• [Aim of the exercise] Format every line of the entries below as a JSON list of strings, with one string per line and blank lines omitted.

• [Source records]
- - - - -

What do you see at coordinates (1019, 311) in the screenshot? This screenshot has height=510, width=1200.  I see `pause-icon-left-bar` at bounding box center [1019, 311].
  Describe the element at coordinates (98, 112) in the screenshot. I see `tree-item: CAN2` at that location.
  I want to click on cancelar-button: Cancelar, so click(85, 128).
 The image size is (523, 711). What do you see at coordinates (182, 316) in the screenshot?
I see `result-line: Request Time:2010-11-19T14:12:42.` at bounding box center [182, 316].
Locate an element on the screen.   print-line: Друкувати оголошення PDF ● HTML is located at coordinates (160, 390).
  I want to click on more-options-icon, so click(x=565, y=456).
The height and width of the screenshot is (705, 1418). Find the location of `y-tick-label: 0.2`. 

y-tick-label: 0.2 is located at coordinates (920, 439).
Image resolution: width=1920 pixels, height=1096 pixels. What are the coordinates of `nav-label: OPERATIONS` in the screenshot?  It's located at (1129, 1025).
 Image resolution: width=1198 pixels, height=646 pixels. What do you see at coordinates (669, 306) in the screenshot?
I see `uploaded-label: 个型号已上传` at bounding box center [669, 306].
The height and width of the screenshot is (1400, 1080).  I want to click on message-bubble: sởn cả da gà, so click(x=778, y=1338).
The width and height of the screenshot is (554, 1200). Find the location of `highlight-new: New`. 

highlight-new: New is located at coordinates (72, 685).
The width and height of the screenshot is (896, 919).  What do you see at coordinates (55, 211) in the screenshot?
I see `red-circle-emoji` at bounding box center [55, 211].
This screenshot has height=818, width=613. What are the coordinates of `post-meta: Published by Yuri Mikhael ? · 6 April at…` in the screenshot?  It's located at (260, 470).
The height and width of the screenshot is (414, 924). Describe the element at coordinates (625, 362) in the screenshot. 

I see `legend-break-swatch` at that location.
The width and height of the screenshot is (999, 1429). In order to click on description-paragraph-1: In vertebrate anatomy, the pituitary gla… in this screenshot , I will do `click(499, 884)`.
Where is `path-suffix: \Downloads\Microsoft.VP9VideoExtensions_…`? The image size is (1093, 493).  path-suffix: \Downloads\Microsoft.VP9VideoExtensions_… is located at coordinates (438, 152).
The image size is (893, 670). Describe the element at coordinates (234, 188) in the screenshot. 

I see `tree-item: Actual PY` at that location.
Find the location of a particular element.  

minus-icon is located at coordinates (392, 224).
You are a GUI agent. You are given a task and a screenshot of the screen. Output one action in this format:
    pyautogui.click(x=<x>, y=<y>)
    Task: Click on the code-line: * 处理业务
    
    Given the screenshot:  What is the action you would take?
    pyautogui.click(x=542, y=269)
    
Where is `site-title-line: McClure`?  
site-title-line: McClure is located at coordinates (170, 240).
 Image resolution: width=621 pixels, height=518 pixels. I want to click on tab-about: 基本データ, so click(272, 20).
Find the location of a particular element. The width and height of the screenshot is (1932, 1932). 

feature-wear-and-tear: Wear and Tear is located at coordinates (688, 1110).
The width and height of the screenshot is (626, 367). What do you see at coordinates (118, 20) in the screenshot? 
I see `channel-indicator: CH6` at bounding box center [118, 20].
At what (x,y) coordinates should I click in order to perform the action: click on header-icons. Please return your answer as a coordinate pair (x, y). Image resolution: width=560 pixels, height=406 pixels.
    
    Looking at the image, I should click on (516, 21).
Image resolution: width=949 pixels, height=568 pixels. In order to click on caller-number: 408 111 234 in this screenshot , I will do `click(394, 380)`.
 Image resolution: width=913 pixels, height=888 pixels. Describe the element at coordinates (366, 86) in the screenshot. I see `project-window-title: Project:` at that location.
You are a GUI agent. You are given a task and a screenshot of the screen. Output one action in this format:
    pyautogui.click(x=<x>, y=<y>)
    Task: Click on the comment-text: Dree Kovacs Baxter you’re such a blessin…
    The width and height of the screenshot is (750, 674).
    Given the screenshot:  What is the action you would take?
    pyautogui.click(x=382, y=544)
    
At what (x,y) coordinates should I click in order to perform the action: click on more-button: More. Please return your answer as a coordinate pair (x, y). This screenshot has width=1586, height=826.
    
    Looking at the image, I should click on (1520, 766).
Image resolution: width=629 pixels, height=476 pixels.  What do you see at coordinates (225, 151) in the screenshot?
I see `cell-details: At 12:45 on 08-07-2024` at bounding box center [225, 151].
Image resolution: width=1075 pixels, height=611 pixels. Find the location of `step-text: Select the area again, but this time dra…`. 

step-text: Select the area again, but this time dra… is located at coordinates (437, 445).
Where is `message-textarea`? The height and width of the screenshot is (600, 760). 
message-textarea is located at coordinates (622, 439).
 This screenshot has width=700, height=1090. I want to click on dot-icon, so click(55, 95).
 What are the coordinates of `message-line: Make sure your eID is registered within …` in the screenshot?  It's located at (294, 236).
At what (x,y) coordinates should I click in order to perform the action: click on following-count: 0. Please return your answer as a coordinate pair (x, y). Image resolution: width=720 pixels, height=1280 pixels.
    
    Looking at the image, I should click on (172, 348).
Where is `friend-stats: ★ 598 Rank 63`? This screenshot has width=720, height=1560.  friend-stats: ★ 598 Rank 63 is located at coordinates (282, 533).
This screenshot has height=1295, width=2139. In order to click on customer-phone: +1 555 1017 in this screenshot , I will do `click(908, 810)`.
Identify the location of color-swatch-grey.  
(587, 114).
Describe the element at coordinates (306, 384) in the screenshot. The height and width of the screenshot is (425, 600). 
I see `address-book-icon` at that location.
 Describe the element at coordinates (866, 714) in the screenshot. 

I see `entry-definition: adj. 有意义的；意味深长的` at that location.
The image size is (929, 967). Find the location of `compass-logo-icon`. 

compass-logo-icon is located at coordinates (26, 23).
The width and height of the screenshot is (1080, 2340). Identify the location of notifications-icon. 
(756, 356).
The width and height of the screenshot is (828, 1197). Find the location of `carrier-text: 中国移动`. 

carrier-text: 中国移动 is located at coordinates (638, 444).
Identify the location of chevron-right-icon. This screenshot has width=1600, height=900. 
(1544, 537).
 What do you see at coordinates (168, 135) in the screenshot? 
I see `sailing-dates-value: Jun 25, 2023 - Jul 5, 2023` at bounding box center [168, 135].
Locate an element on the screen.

- - - - -

• [Expected answer]
[
  "What do you see at coordinates (1019, 311) in the screenshot? This screenshot has height=510, width=1200.  I see `pause-icon-left-bar` at bounding box center [1019, 311].",
  "  Describe the element at coordinates (98, 112) in the screenshot. I see `tree-item: CAN2` at that location.",
  "  I want to click on cancelar-button: Cancelar, so click(85, 128).",
  " The image size is (523, 711). What do you see at coordinates (182, 316) in the screenshot?",
  "I see `result-line: Request Time:2010-11-19T14:12:42.` at bounding box center [182, 316].",
  "Locate an element on the screen.   print-line: Друкувати оголошення PDF ● HTML is located at coordinates (160, 390).",
  "  I want to click on more-options-icon, so click(x=565, y=456).",
  "The height and width of the screenshot is (705, 1418). Find the location of `y-tick-label: 0.2`. ",
  "y-tick-label: 0.2 is located at coordinates (920, 439).",
  "Image resolution: width=1920 pixels, height=1096 pixels. What are the coordinates of `nav-label: OPERATIONS` in the screenshot?  It's located at (1129, 1025).",
  " Image resolution: width=1198 pixels, height=646 pixels. What do you see at coordinates (669, 306) in the screenshot?",
  "I see `uploaded-label: 个型号已上传` at bounding box center [669, 306].",
  "The height and width of the screenshot is (1400, 1080).  I want to click on message-bubble: sởn cả da gà, so click(x=778, y=1338).",
  "The width and height of the screenshot is (554, 1200). Find the location of `highlight-new: New`. ",
  "highlight-new: New is located at coordinates (72, 685).",
  "The width and height of the screenshot is (896, 919).  What do you see at coordinates (55, 211) in the screenshot?",
  "I see `red-circle-emoji` at bounding box center [55, 211].",
  "This screenshot has height=818, width=613. What are the coordinates of `post-meta: Published by Yuri Mikhael ? · 6 April at…` in the screenshot?  It's located at (260, 470).",
  "The height and width of the screenshot is (414, 924). Describe the element at coordinates (625, 362) in the screenshot. ",
  "I see `legend-break-swatch` at that location.",
  "The width and height of the screenshot is (999, 1429). In order to click on description-paragraph-1: In vertebrate anatomy, the pituitary gla… in this screenshot , I will do `click(499, 884)`.",
  "Where is `path-suffix: \\Downloads\\Microsoft.VP9VideoExtensions_…`? The image size is (1093, 493).  path-suffix: \\Downloads\\Microsoft.VP9VideoExtensions_… is located at coordinates (438, 152).",
  "The image size is (893, 670). Describe the element at coordinates (234, 188) in the screenshot. ",
  "I see `tree-item: Actual PY` at that location.",
  "Find the location of a particular element.  ",
  "minus-icon is located at coordinates (392, 224).",
  "You are a GUI agent. You are given a task and a screenshot of the screen. Output one action in this format:",
  "    pyautogui.click(x=<x>, y=<y>)",
  "    Task: Click on the code-line: * 处理业务",
  "    Given the screenshot:  What is the action you would take?",
  "    pyautogui.click(x=542, y=269)",
  "Where is `site-title-line: McClure`?  ",
  "site-title-line: McClure is located at coordinates (170, 240).",
  " Image resolution: width=621 pixels, height=518 pixels. I want to click on tab-about: 基本データ, so click(272, 20).",
  "Find the location of a particular element. The width and height of the screenshot is (1932, 1932). ",
  "feature-wear-and-tear: Wear and Tear is located at coordinates (688, 1110).",
  "The width and height of the screenshot is (626, 367). What do you see at coordinates (118, 20) in the screenshot? ",
  "I see `channel-indicator: CH6` at bounding box center [118, 20].",
  "At what (x,y) coordinates should I click in order to perform the action: click on header-icons. Please return your answer as a coordinate pair (x, y). Image resolution: width=560 pixels, height=406 pixels.",
  "    Looking at the image, I should click on (516, 21).",
  "Image resolution: width=949 pixels, height=568 pixels. In order to click on caller-number: 408 111 234 in this screenshot , I will do `click(394, 380)`.",
  " Image resolution: width=913 pixels, height=888 pixels. Describe the element at coordinates (366, 86) in the screenshot. I see `project-window-title: Project:` at that location.",
  "You are a GUI agent. You are given a task and a screenshot of the screen. Output one action in this format:",
  "    pyautogui.click(x=<x>, y=<y>)",
  "    Task: Click on the comment-text: Dree Kovacs Baxter you’re such a blessin…",
  "    The width and height of the screenshot is (750, 674).",
  "    Given the screenshot:  What is the action you would take?",
  "    pyautogui.click(x=382, y=544)",
  "At what (x,y) coordinates should I click in order to perform the action: click on more-button: More. Please return your answer as a coordinate pair (x, y). This screenshot has width=1586, height=826.",
  "    Looking at the image, I should click on (1520, 766).",
  "Image resolution: width=629 pixels, height=476 pixels.  What do you see at coordinates (225, 151) in the screenshot?",
  "I see `cell-details: At 12:45 on 08-07-2024` at bounding box center [225, 151].",
  "Image resolution: width=1075 pixels, height=611 pixels. Find the location of `step-text: Select the area again, but this time dra…`. ",
  "step-text: Select the area again, but this time dra… is located at coordinates (437, 445).",
  "Where is `message-textarea`? The height and width of the screenshot is (600, 760). ",
  "message-textarea is located at coordinates (622, 439).",
  " This screenshot has width=700, height=1090. I want to click on dot-icon, so click(55, 95).",
  " What are the coordinates of `message-line: Make sure your eID is registered within …` in the screenshot?  It's located at (294, 236).",
  "At what (x,y) coordinates should I click in order to perform the action: click on following-count: 0. Please return your answer as a coordinate pair (x, y). Image resolution: width=720 pixels, height=1280 pixels.",
  "    Looking at the image, I should click on (172, 348).",
  "Where is `friend-stats: ★ 598 Rank 63`? This screenshot has width=720, height=1560.  friend-stats: ★ 598 Rank 63 is located at coordinates (282, 533).",
  "This screenshot has height=1295, width=2139. In order to click on customer-phone: +1 555 1017 in this screenshot , I will do `click(908, 810)`.",
  "Identify the location of color-swatch-grey.  ",
  "(587, 114).",
  "Describe the element at coordinates (306, 384) in the screenshot. The height and width of the screenshot is (425, 600). ",
  "I see `address-book-icon` at that location.",
  " Describe the element at coordinates (866, 714) in the screenshot. ",
  "I see `entry-definition: adj. 有意义的；意味深长的` at that location.",
  "The image size is (929, 967). Find the location of `compass-logo-icon`. ",
  "compass-logo-icon is located at coordinates (26, 23).",
  "The width and height of the screenshot is (1080, 2340). Identify the location of notifications-icon. ",
  "(756, 356).",
  "The width and height of the screenshot is (828, 1197). Find the location of `carrier-text: 中国移动`. ",
  "carrier-text: 中国移动 is located at coordinates (638, 444).",
  "Identify the location of chevron-right-icon. This screenshot has width=1600, height=900. ",
  "(1544, 537).",
  " What do you see at coordinates (168, 135) in the screenshot? ",
  "I see `sailing-dates-value: Jun 25, 2023 - Jul 5, 2023` at bounding box center [168, 135].",
  "Locate an element on the screen."
]